Myth #2: Bipolar disorder has a cure
Debunked: Bipolar disorder currently has no cure. Some people think that it can be controlled through diet and exercise, but according to current research and medical understanding, there is, in fact, no cure for bipolar disorder. It is something that people should be expected to live with for life, despite their healthy life choices.
Even though there is no cure for bipolar disorder, there are many ways that it can be controlled. A mental health professional can help those dealing with bipolar disorder to mitigate stress and maintain regular sleeping and eating patterns. To make this possible, professionals encourage medication and regular talk therapy.
Myth #3: Bipolar disorder is the same thing as mood swings
Debunked: While everyone has mood swings, and they are normal, bipolar disorder is more than that.
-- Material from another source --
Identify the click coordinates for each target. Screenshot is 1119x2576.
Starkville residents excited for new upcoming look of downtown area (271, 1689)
When someone is dealing with bipolar disorder, they will experience more severe symptoms that can come without warning and can distort reality. People living with bipolar disorder are likely to experience extreme changes in activity, sleep, and energy levels. These may come out of the blue or may come in a regular pattern when they are experiencing an episode.
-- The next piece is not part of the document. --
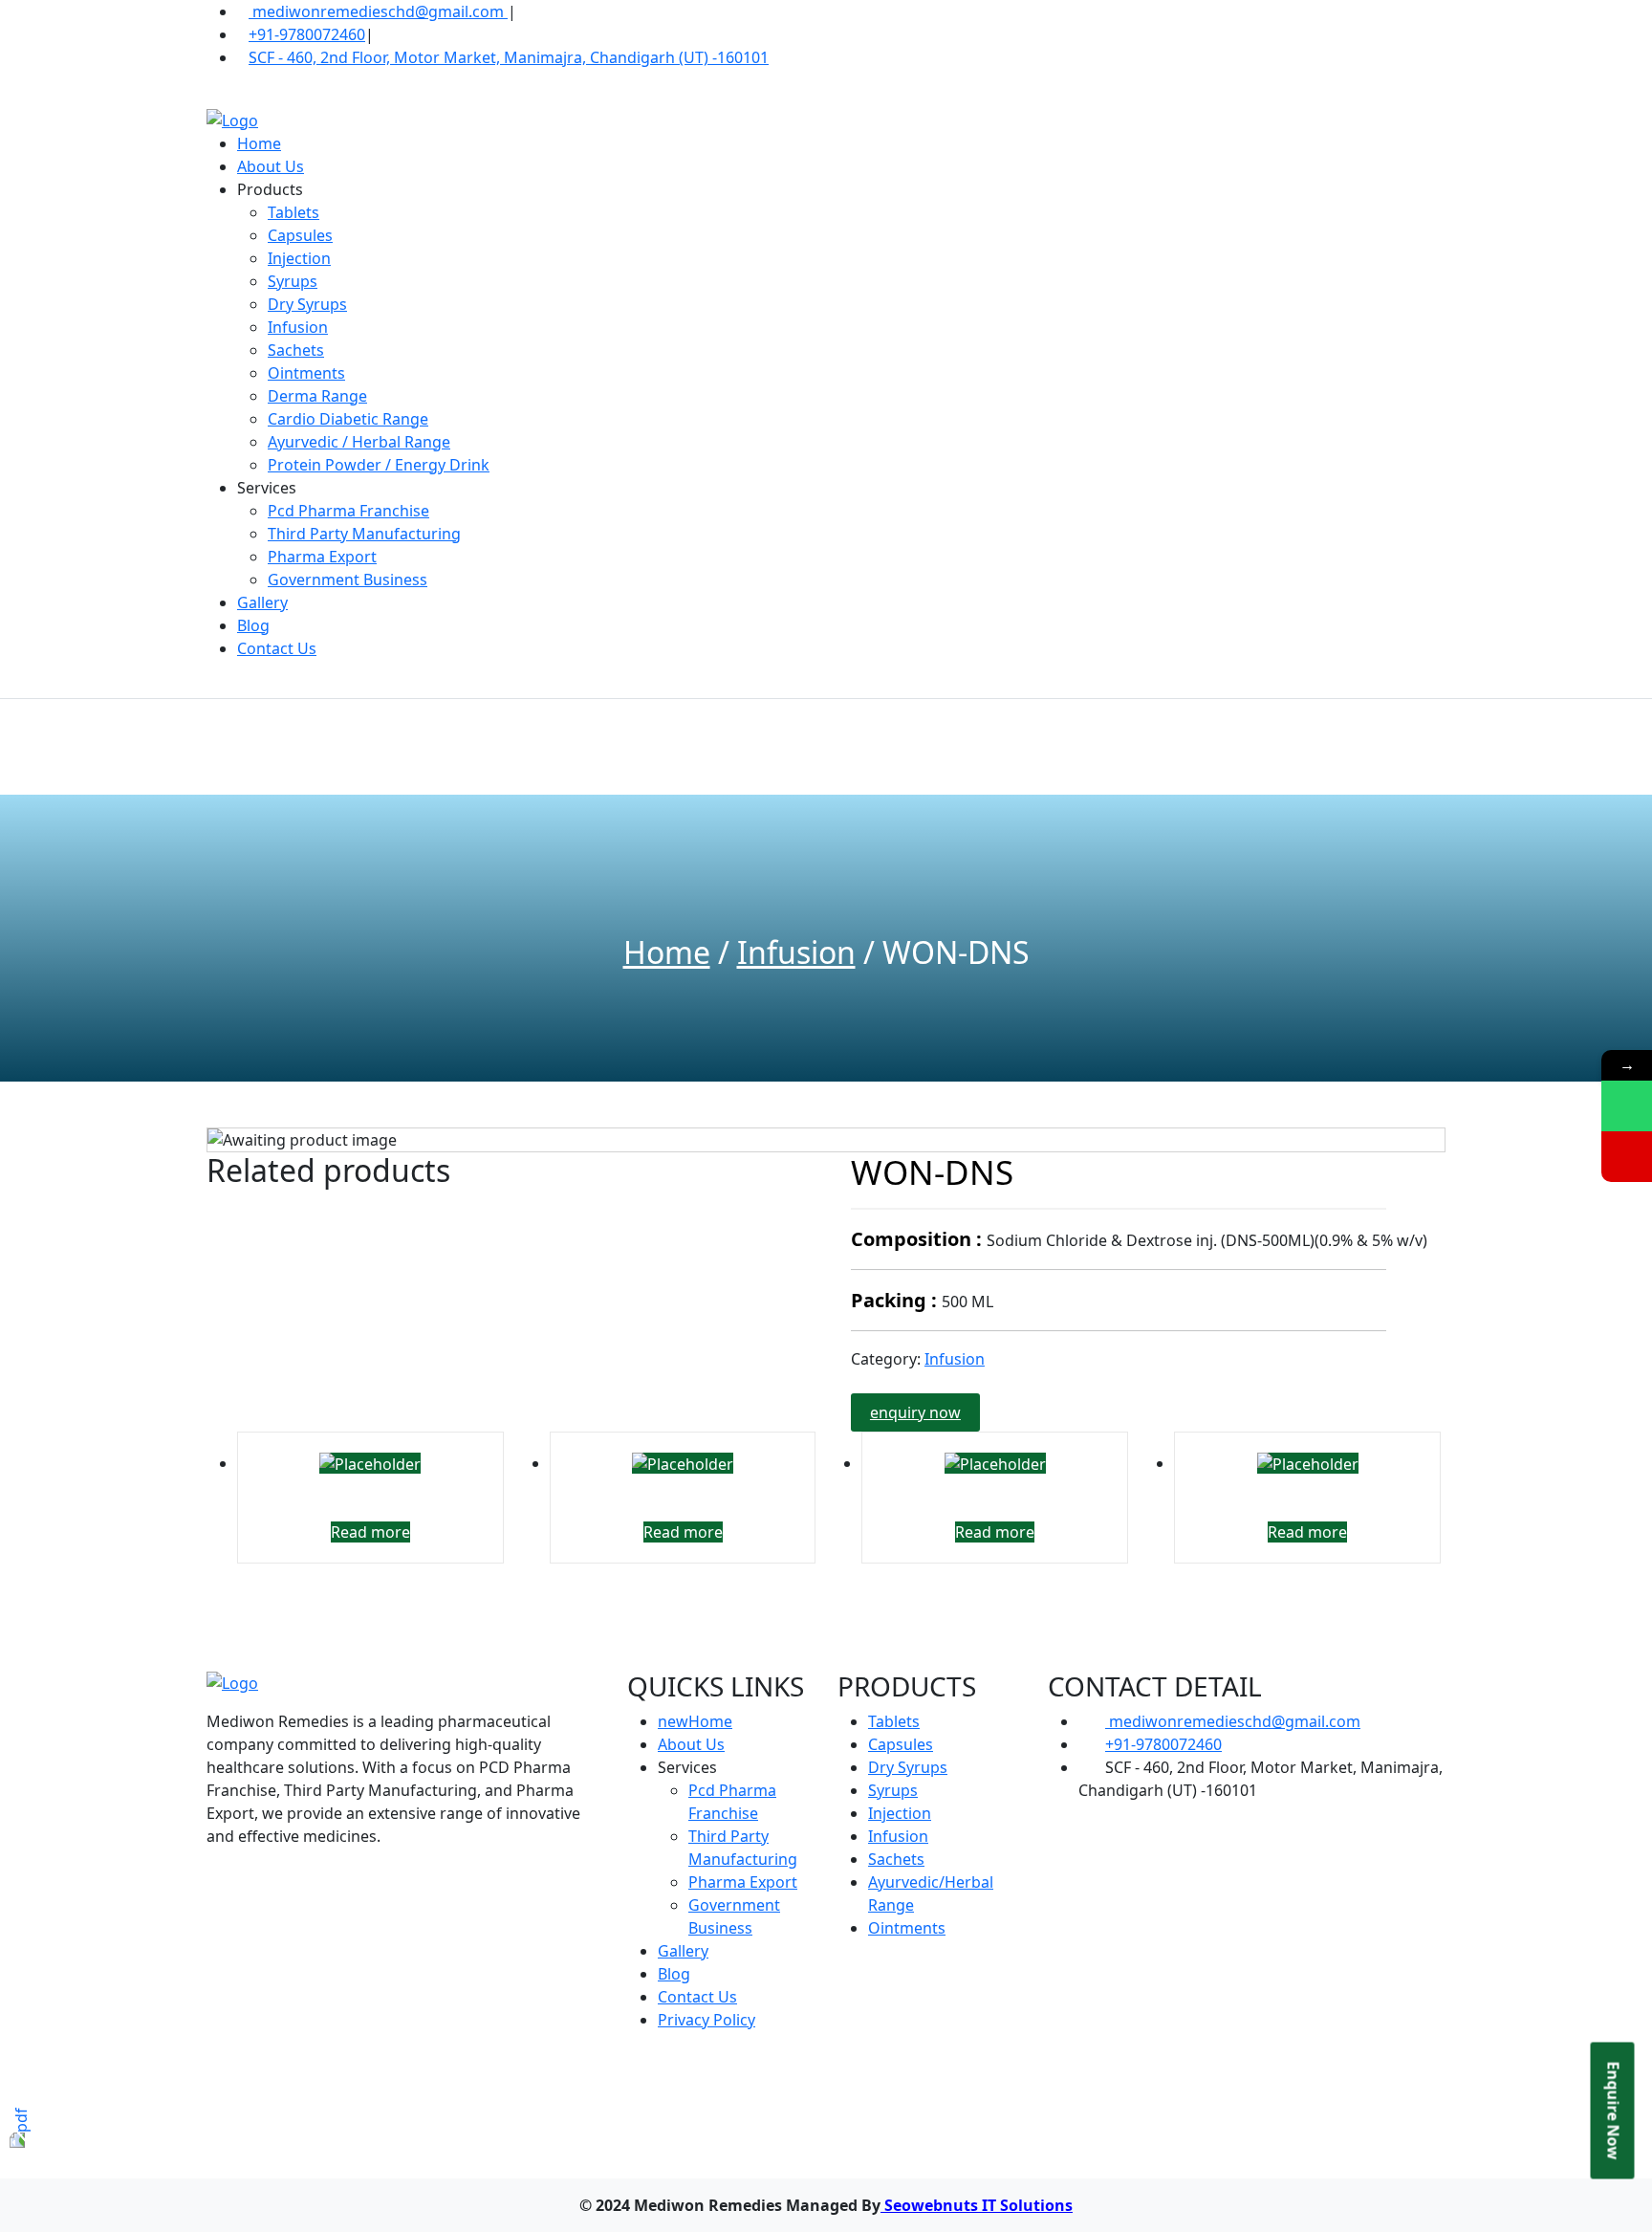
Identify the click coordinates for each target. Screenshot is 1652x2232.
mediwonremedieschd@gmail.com (378, 11)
Myth #4: Bipolar disorder makes you more creative
Debunked: While bipolar disorder can provide an influx of energy and perceived creativity, if left untreated, it can be so damaging that the person living with it cannot be productive at all. This means that, despite their creativity, they are not able to actually manifest their visions. Therefore, they may end up coming up with many ideas but not being able to actually craft any of them into reality.
Myth #5: Mania is actually productive
Debunked: It’s true that, at first, mania can appear productive. When someone is going through a manic episode, they may not need as much sleep as other people and may find themselves being in a good mood almost constantly.
However, if mania progresses untreated, there are many detrimental effects that can become apparent. People experiencing a manic episode may become very irritable and may lash out at those closest to them. Additionally, they may engage in self-destructive behaviors, such as going on excessive spending sprees or engaging in risky behaviors.
Bipolar disorder is a condition that affects millions of people around the world every year. It can cause episodes of depression and mania, and currently, there is no cure. However, bipolar disorder can be very effectively controlled through medication and talk therapy.
There is still a lot of mystery surrounding bipolar disorder. Many people living with this condition may not even know they have it, and those who do may be confused or may confuse those around them. This is particularly because there are so many myths surrounding bipolar disorder and exactly how it manifests.
From impulsivity to reckless behavior, bipolar disorder may seem exciting but can be highly detrimental to those involved in it. If you or someone you love is showing symptoms of bipolar disorder, it’s important to seek help now before things get out of hand. Reach out to a qualified mental health professional in your area, and don’t hesitate to ask those you love for help.